Tzahi Cohen-Karni, an assistant professor of biomedical engineering and materials science and engineering at Carnegie Mellon, is developing nanosensors to monitor the electrical activity of cells in three dimensions — a feat that until now has not been possible. Cohen-Karni recently received an NSF CAREER award for his project, which aims to understand how cells talk to each other in three dimensions.
“We, as humans, are not two-dimensional,” Cohen-Karni said. “When you culture cells in a dish, it is not as they are organized in nature. We are trying to measure the electrophysiology of a cellular arrangement that is closer to the way it is in nature.”
Traditionally, cells are cultured in two dimensions, on a 2D flat surface where researchers cannot get a full sense of the electrical activity happening in a close to natural 3D geometry. Current techniques that measure in 3D only monitor the surface of one side of the cellular arrangement.

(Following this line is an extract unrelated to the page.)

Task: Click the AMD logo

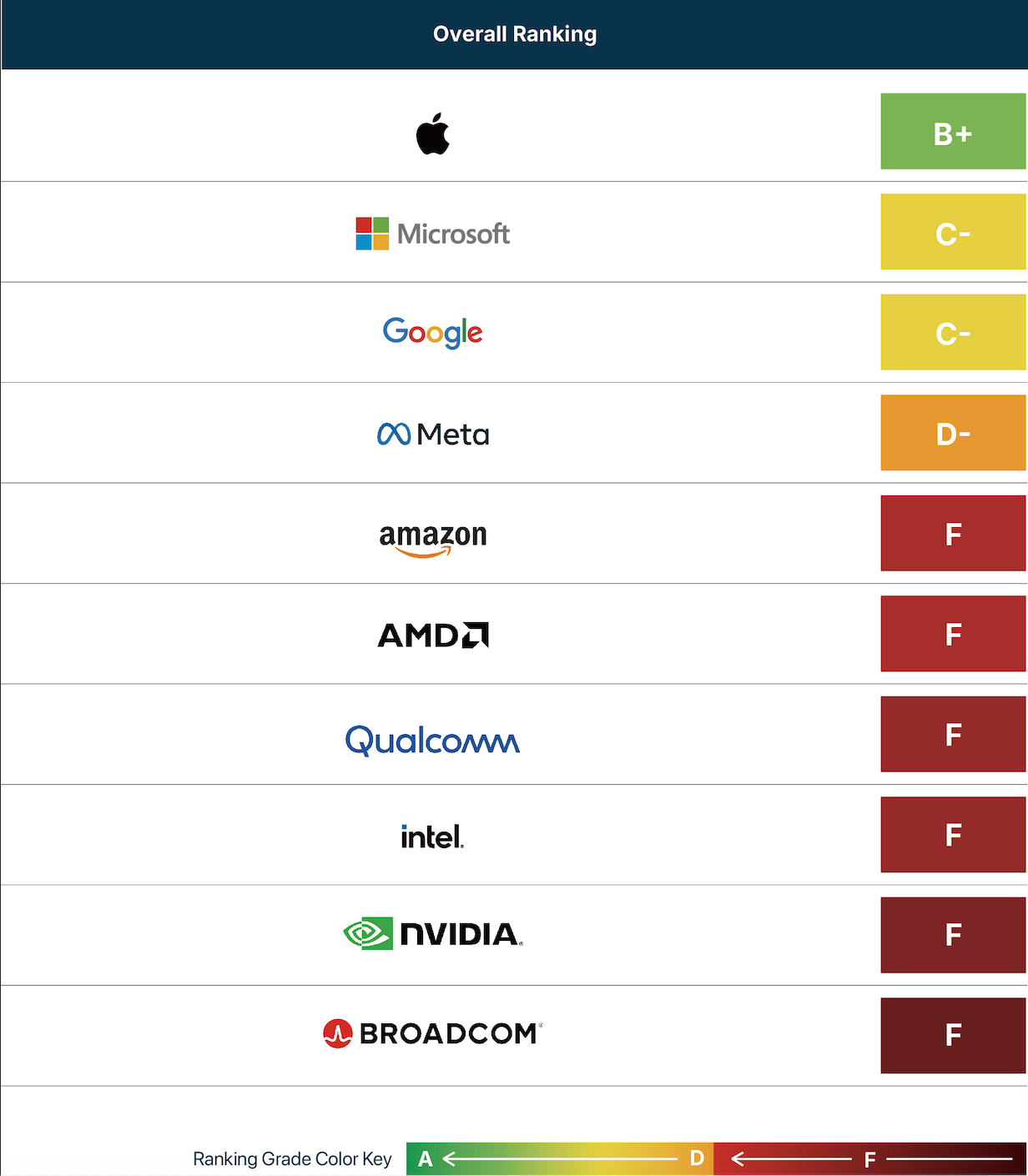Action: (x=432, y=636)
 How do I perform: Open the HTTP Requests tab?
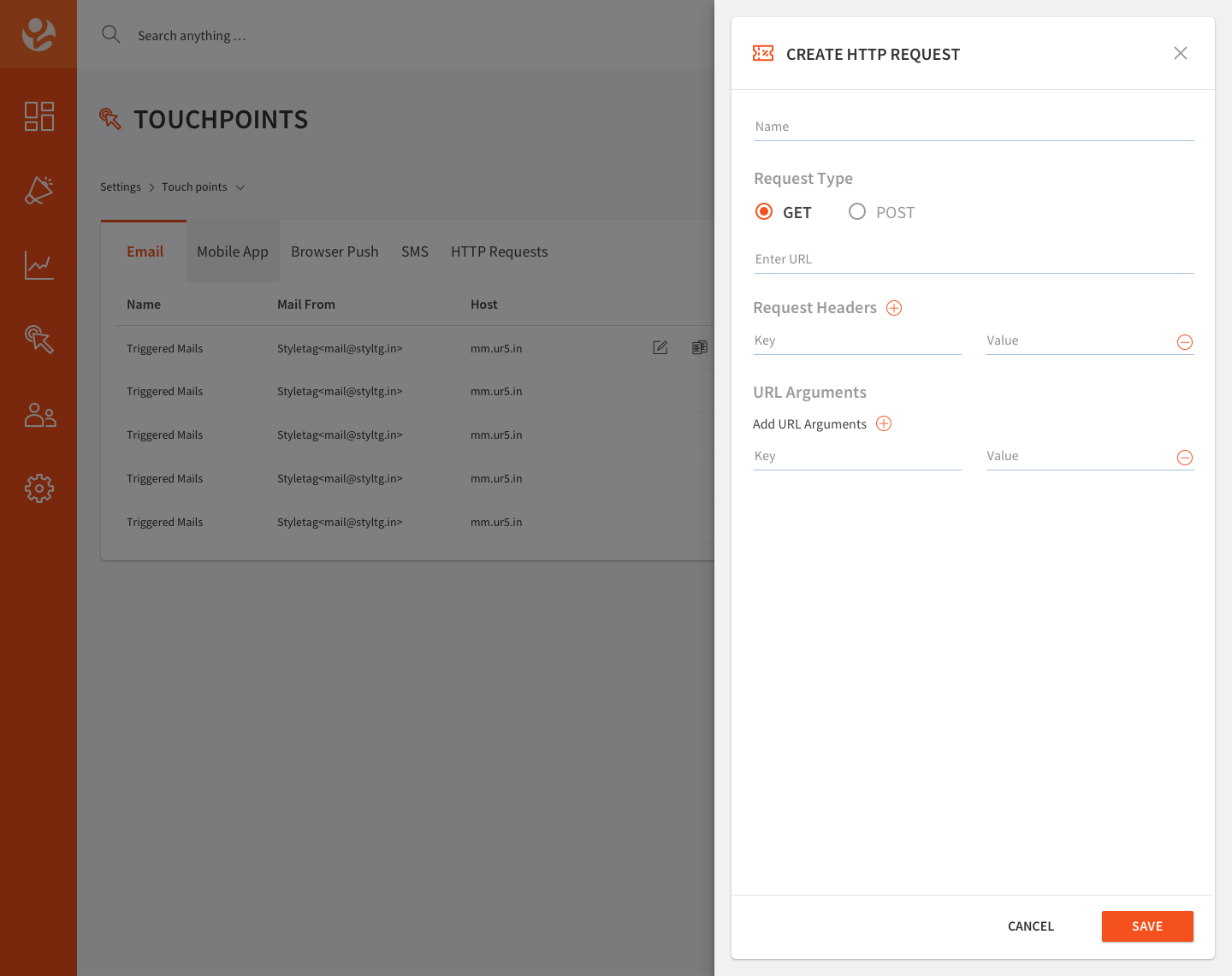(x=499, y=251)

However, Cohen-Karni’s technique surrounds the 3D cell construct with sensors and monitors it from all sides.
This project has huge long-term implications. In the biological field, heart cells, or cardiomyocytes, serve as a potential therapy for heart defects and conditions. Monitoring these cells in 3D will provide more insight into the way cells really communicate.
“When it comes to the heart and the brain,” Cohen-Karni said, “whatever we do is due to this intracellular communication. To some extent, we know what is happening inside. But having the tools to explore it in a quasi-controlled manner will help us to understand exactly how they talk to each other.”
Cohen-Karni’s sensors are made of nanowires that are 1,000 times smaller than the diameter of a human hair and will measure the electrophysiology of 3D cell constructs that are a few times larger than a human hair diameter. The nanomaterial that makes up the devices is synthesized within Cohen-Karni’s lab and then assembled into sensors in the form of field effect transistors.
Cohen-Karni’s nanosensors surround the cells in a series of steps. First, the nanosensors are attached to a strip of polymer only a few hundred microns long, on a chip lined with thin strips of metal, which serve as leads to the nanosensors and lift the polymer from the surface of the chip. When the polymer is released from the surface of the chip, it self-rolls around the cells into a three-dimensional barrel-like entity. The nanosensors on the polymer surround the cells and are able to take measurements from all sides.
Cohen-Karni’s device will monitor the electrophysiology of induced pluripotent cells derived cardiomyocytes (iPS-CM). In the future, the platform will be able to compare the electrical activity of normal heart or brain cells with that of diseased cells.
“It’s the idea of monitoring something that is not on a plane-that’s the big idea,” Cohen-Karni said. “You take something that was for years pinned on a surface, and kick it out.”